Personen:
Da ist Enderlin, der Lila kennenlernt, als er ein Interview mit ihrem Mann führen will. Distanziert steht der Erzähler neben ihm, als sich die immer gleiche Geschichte des Näherkommens abspielt, die doch letztlich nie zu etwas anderem führt, als wieder älter geworden zu sein.
Da ist Svoboda, Lilas Ehemann, der spürt, wie ihm seine Frau allmählich entgleitet, und der sie gerade in seiner Verzweiflung um dieses Wissen dem Nebenbuhler Enderlin in die Arme treibt.
Und da ist Gantenbein, der sich hinter einer dunklen Sonnenbrille und einer Blindenbinde verschanzt. Nur in dieser Rolle ist es möglich, alles zu sehen und doch auf nichts reagieren zu müssen, zu leben in einem paradiesischen Zustand der Unschuld. Und nur in dieser Rolle scheint es möglich, Lila wirklich zu lieben, indem sie ermöglicht, über alle Schwächen hinwegzusehen, indem sie jede Eifersucht unterbindet, indem sie auch Lila erlaubt, ihrerseits vor dem Blinden eine Rolle zu spielen.
Erst mit der Aufgabe der Rolle des Blinden scheitert letztlich auch dieser Versuch der Nähe zu Lila. Was bleibt ist ein Puzzle an Möglichkeiten, eine Vielzahl von erlebten, erfundenen und gespielten Biographien, die letztlich doch alle vor der Realität resignieren müssen.
 
Inhalt:
Der Erzähler stellt sich einen Mann in Zürich vor, der bei einem Verkehrsunfall im Gesicht verletzt wird und zu erblinden droht. Nach einiger Zeit wird ihm der Augenverband abgenommen. Er sieht, aber er sagt es nicht und spielt von da an einen Blinden. Gantenbein kauft sich eine Blindenbrille und ein Blindenstöckchen.
Als er wie ein Blinder die Straße überquert, wird er beinahe überfahren. In einem unwillkürlichen Reflex hebt er seinen Stock auf, aber zum Glück schöpft niemand Verdacht, dass er vielleicht gar nicht blind ist. Die Blondine am Steuer des violetten Sportwagens heißt Camilla Huber. Sie fährt ihn nach Hause, und da sie in seiner Nachbarschaft lebt, lädt sie ihn ein, kurz mit in ihre Wohnung zu kommen.

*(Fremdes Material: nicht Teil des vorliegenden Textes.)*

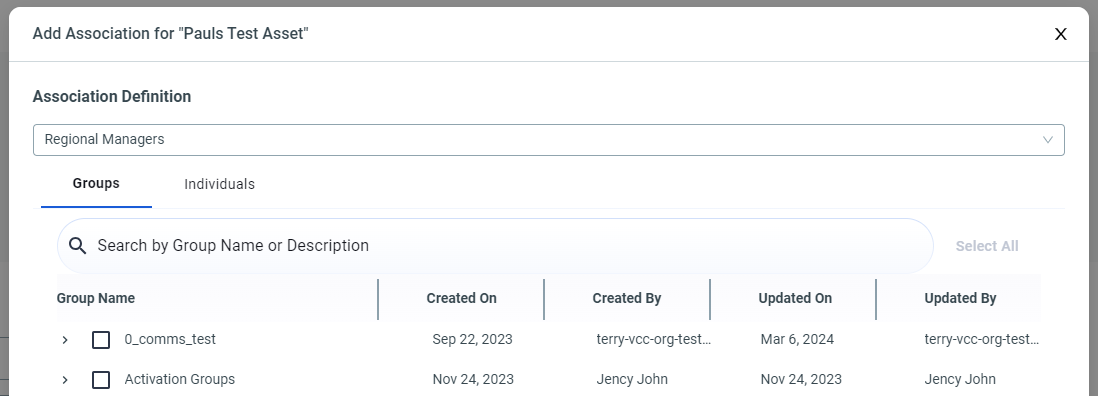
Task: Switch to the Individuals tab
Action: tap(219, 184)
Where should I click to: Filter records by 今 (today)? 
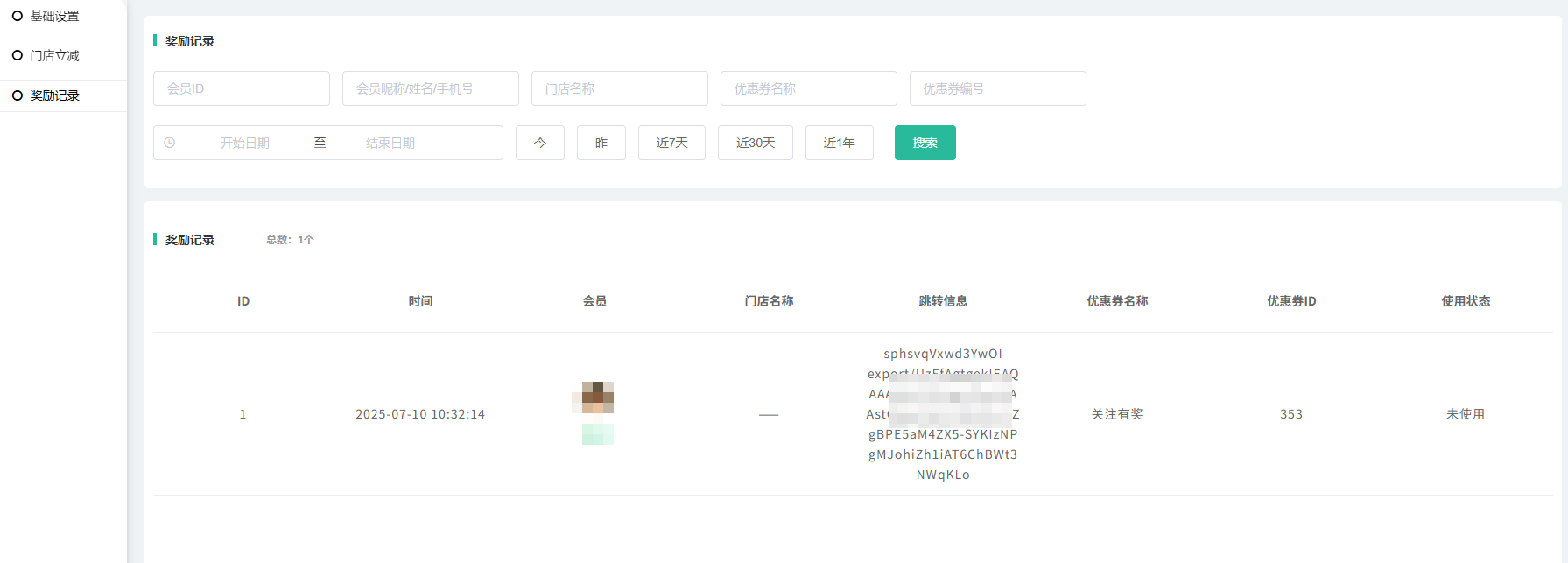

Bei Camilla Huber handelt es sich um eine Prostituierte, aber sie gibt sich als Maniküre aus — und Gantenbein, der so tut, als glaube er das, wird ihr einziger Kunde auf diesem Gebiet. Während sie seine Fingernägel feilt, erzählt er ihr immer wieder neue Geschichten.

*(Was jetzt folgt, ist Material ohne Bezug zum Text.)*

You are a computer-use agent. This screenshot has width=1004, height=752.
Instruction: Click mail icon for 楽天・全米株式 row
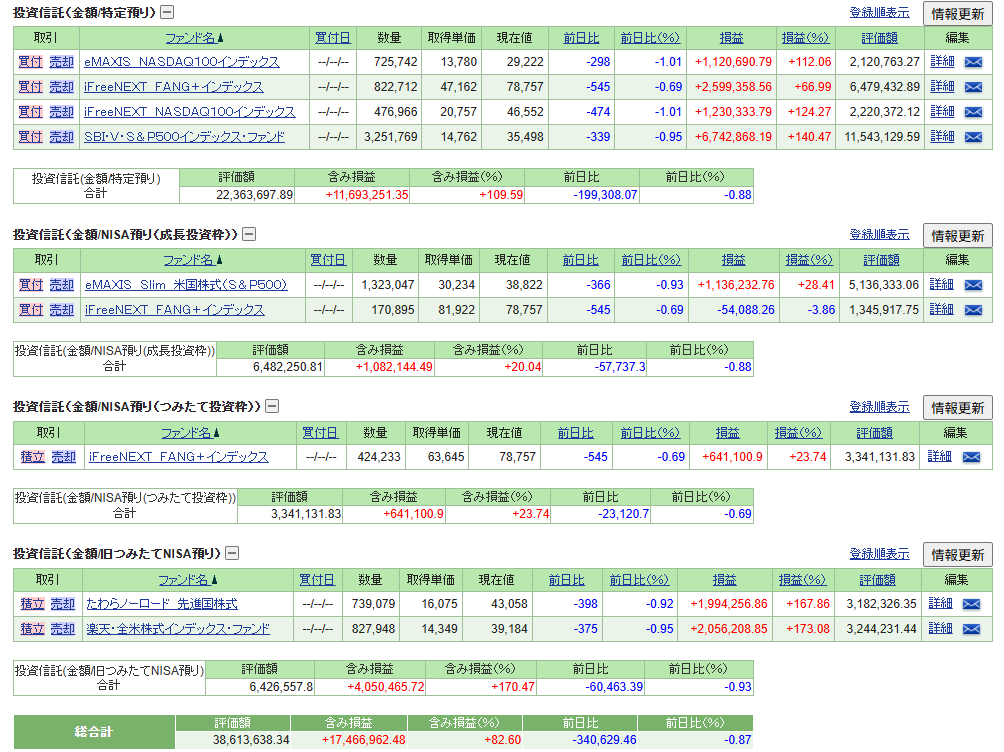click(x=970, y=629)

Dr. phil. Felix Enderlin, ein 41- oder 42-jähriger Intellektueller, der einen Ruf nach Harvard erhalten hat, sich aber nicht entschließen kann, das Angebot anzunehmen, steht an einer Bar und wartet auf Frantisek Svoboda. Statt Svoboda erscheint dessen Frau Lila, stellt sich vor und entschuldigt ihren Mann, er habe unerwartet nach London reisen müssen und könne deshalb die Verabredung nicht einhalten. Enderlin lädt die neue Bekanntschaft zu einem Drink ein. Sie ist eine berühmte Schauspielerin. Abends wollen sie gemeinsam in die Oper gehen, aber sie bleiben stattdessen die Nacht über in Lilas Wohnung.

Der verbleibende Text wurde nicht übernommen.